Record earnings at Samsung Electronics Co Ltd’s (005930.KS) chip division are set to propel the tech giant’s first-quarter profit to a three-and-a-half-year high, and the quarters ahead could be even better if its newest smartphone, Galaxy S8, is a success.
A boom in memory chips spurred by demand from smartphones and servers has helped Samsung tide over the costly failure last year of its Galaxy Note 7 smartphone and management turmoil. Vice Chairman Jay Y. Lee is on trial for bribery and other charges linked to a corruption scandal that led to the ouster and arrest of South Korean President Park Geun-hye.
Shares of Samsung, Asia’s biggest company by market capitalization and the world’s largest memory chip maker, are near record highs after gaining nearly 17 percent so far this year, on top of the 43 percent surge in 2016.
A Thomson Reuters survey of 18 analysts has on average estimated Samsung’s January-March operating profit to have risen 41 percent from a year earlier to 9.4 trillion won ($8.44 billion), driven by record chip division profit of 5.8 trillion won.
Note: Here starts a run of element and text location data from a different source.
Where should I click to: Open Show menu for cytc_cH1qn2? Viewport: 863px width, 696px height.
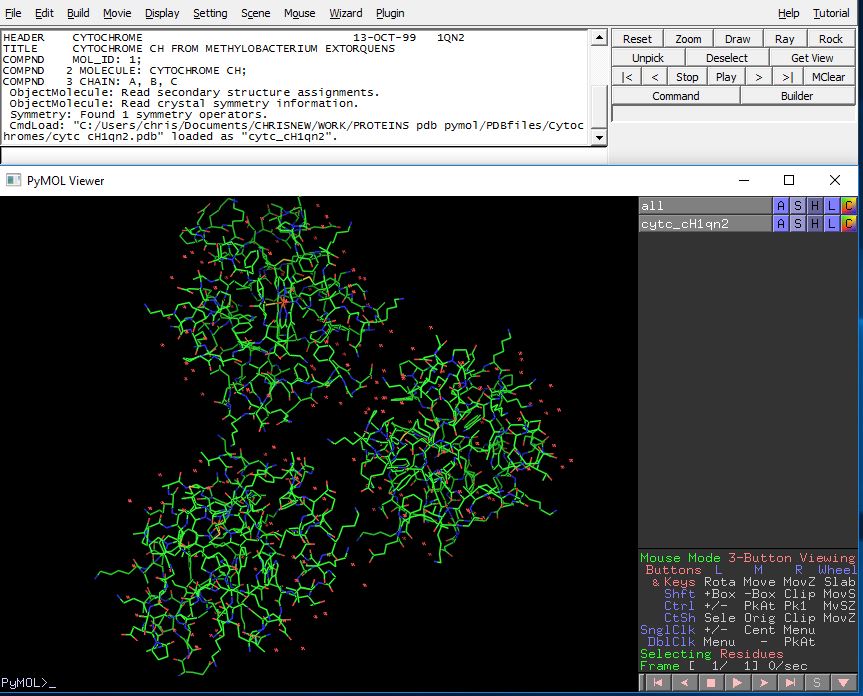pos(798,224)
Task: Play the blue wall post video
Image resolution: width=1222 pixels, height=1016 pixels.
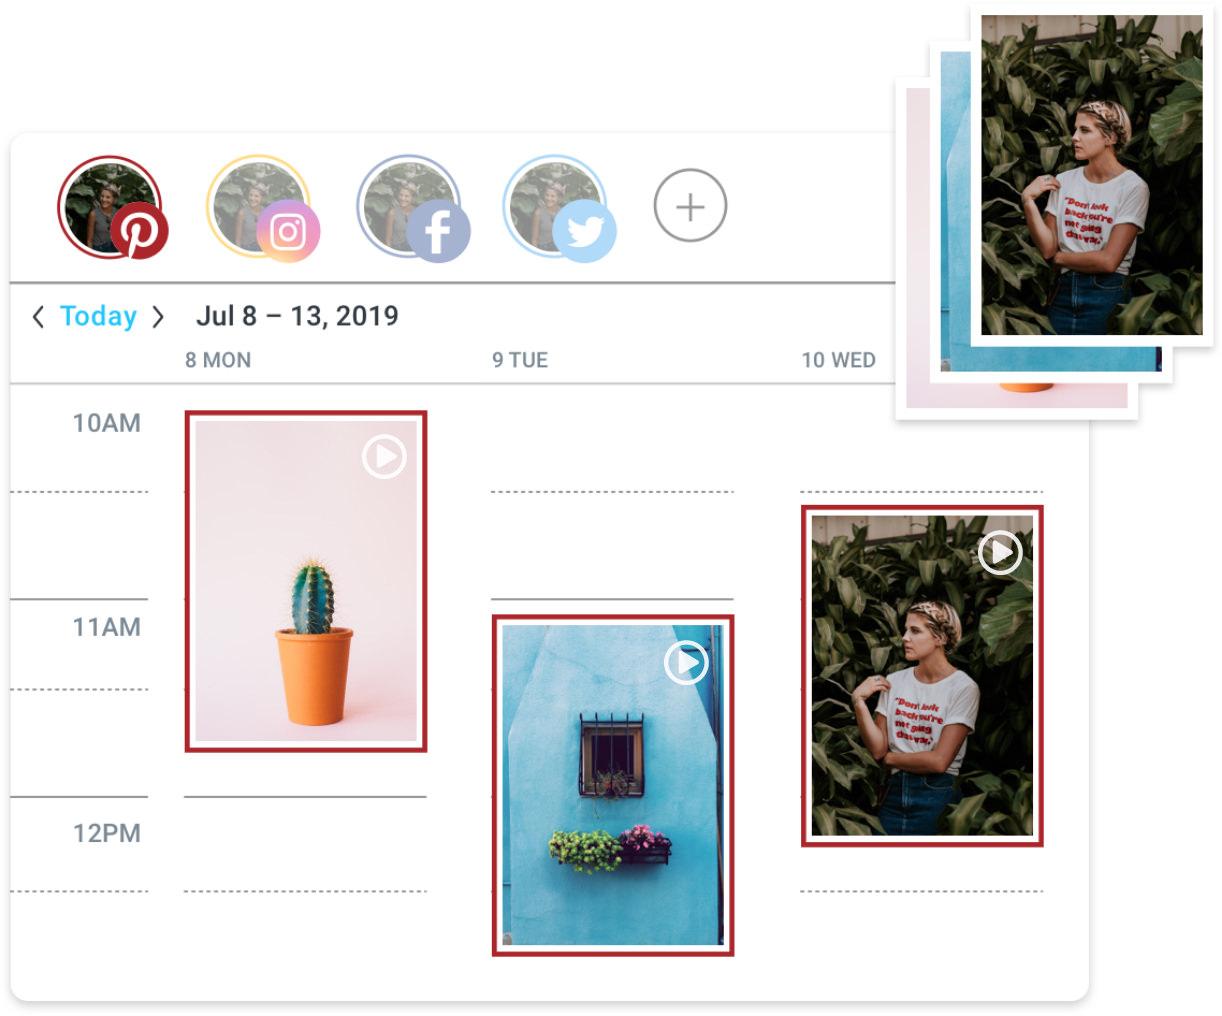Action: (x=686, y=663)
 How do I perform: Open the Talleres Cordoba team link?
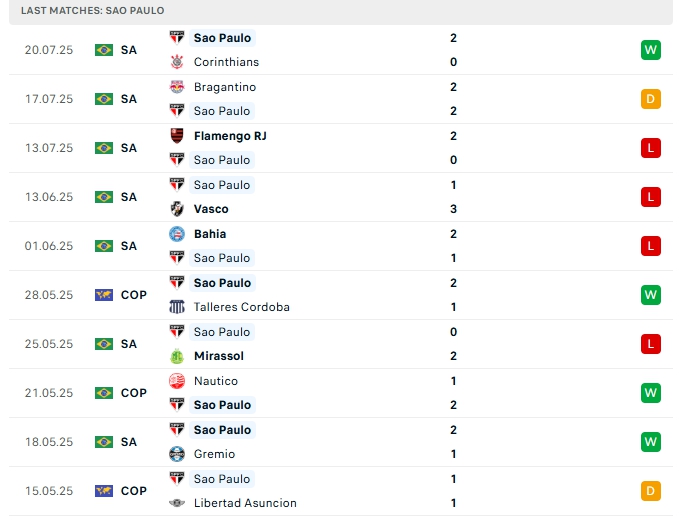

That’s its highest profit since the best-ever 10.2 trillion won profit clocked in the third quarter of 2013.
And as Samsung prepares to start selling its revamped Galaxy S8 from April 21, the average forecast from the same survey tips Samsung to report a record 11.9 trillion won profit in the second quarter.
“Right now it’s about as good as it gets for Samsung,” said Park Jung-hoon, fund manager at Samsung shareholder HDC Asset Management.
Samsung will issue its earnings guidance early on Friday.
Analysts expect tight supply conditions for memory chips to continue this year, particularly in NAND flash chips used for long-term data storage, keeping Samsung’s margins padded. That leaves the mobile division as the key earnings variable, they said.
Samsung ceded the smartphone crown to arch-rival Apple Inc (AAPL.O) for the fourth quarter of 2016 after being forced to pull the fire-prone Note 7s from the market in October. The hope is the S8 will help Samsung regain its lead.
The S8, sporting the largest screens to date among all of Samsung’s flagship phones as part of a design revamp, has been praised following the March 29 launch in New York.
Some analysts and Samsung’s head of smartphone business expect the phone’s first-year sales to beat that of predecessor S7, setting a new record for the South Korean company.
“We think the S8 series will definitely be a strong flagship for Samsung and help it gain back market share,” Counterpoint analyst Tom Kang said.
“The launch of the fully revamped iPhone 8 will also be threatening. But there is also pent up demand for Samsung devices rolling over from last year due to the disappearance of the Note 7,” he said. “So those 2 factors will balance out.”
Samsung will only provide estimates for January-March revenue and operating profit on Friday and will disclose detailed results in late April.